Selection:
——

Metamath Proof Explorer

Theorem dihord5a

Description: Part of proof that isomorphism H is order-preserving . (Contributed by NM, 7-Mar-2014)

Ref Expression
Hypotheses dihord.b 
|- B = ( Base ` K )
dihord.l 
|- .<_ = ( le ` K )
dihord.h 
|- H = ( LHyp ` K )
dihord.i 
|- I = ( ( DIsoH ` K ) ` W )
Assertion dihord5a 
|- ( ( ( ( K e. HL /\ W e. H ) /\ ( X e. B /\ X .<_ W ) /\ ( Y e. B /\ -. Y .<_ W ) ) /\ ( I ` X ) C_ ( I ` Y ) ) -> X .<_ Y )

Proof

Step Hyp Ref Expression
1 dihord.b 
 |-  B = ( Base ` K )
2 dihord.l 
 |-  .<_ = ( le ` K )
3 dihord.h 
 |-  H = ( LHyp ` K )
4 dihord.i 
 |-  I = ( ( DIsoH ` K ) ` W )

——

(Screen-element location records)
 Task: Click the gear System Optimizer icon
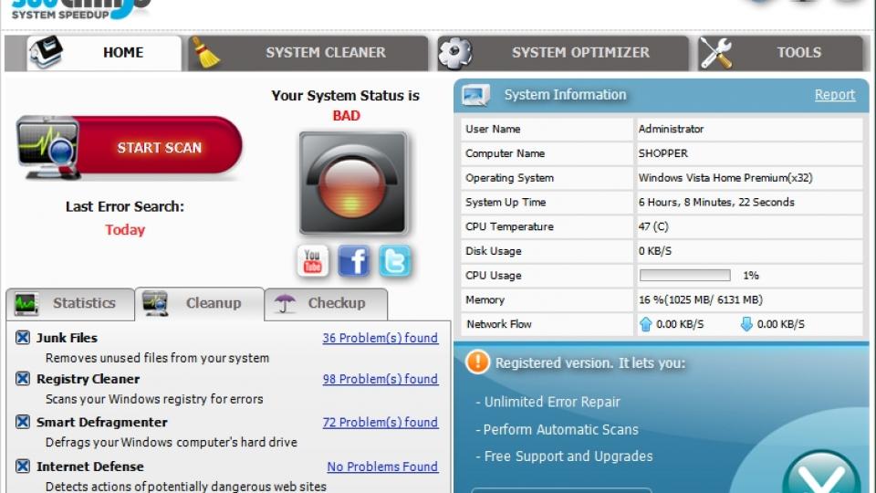pos(454,53)
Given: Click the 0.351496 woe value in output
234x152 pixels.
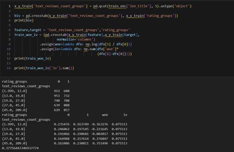Looking at the screenshot, I should click(x=100, y=143).
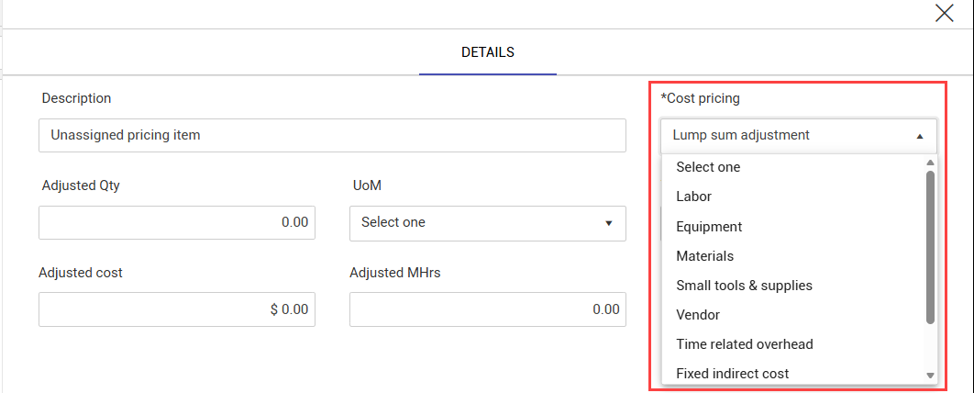The image size is (974, 393).
Task: Select Labor from the dropdown list
Action: [x=693, y=197]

——

Task statement: Resume the Metamath proof page for theorem dihord5a shown above, continuing after its last line.

The result:
5 eqid 
 |-  ( join ` K ) = ( join ` K )
6 eqid 
 |-  ( meet ` K ) = ( meet ` K )
7 eqid 
 |-  ( Atoms ` K ) = ( Atoms ` K )
8 eqid 
 |-  ( ( DVecH ` K ) ` W ) = ( ( DVecH ` K ) ` W )
9 eqid 
 |-  ( LSSum ` ( ( DVecH ` K ) ` W ) ) = ( LSSum ` ( ( DVecH ` K ) ` W ) )
10 1 2 3 5 6 7 8 9 4 dihord5apre 
 |-  ( ( ( ( K e. HL /\ W e. H ) /\ ( X e. B /\ X .<_ W ) /\ ( Y e. B /\ -. Y .<_ W ) ) /\ ( I ` X ) C_ ( I ` Y ) ) -> X .<_ Y )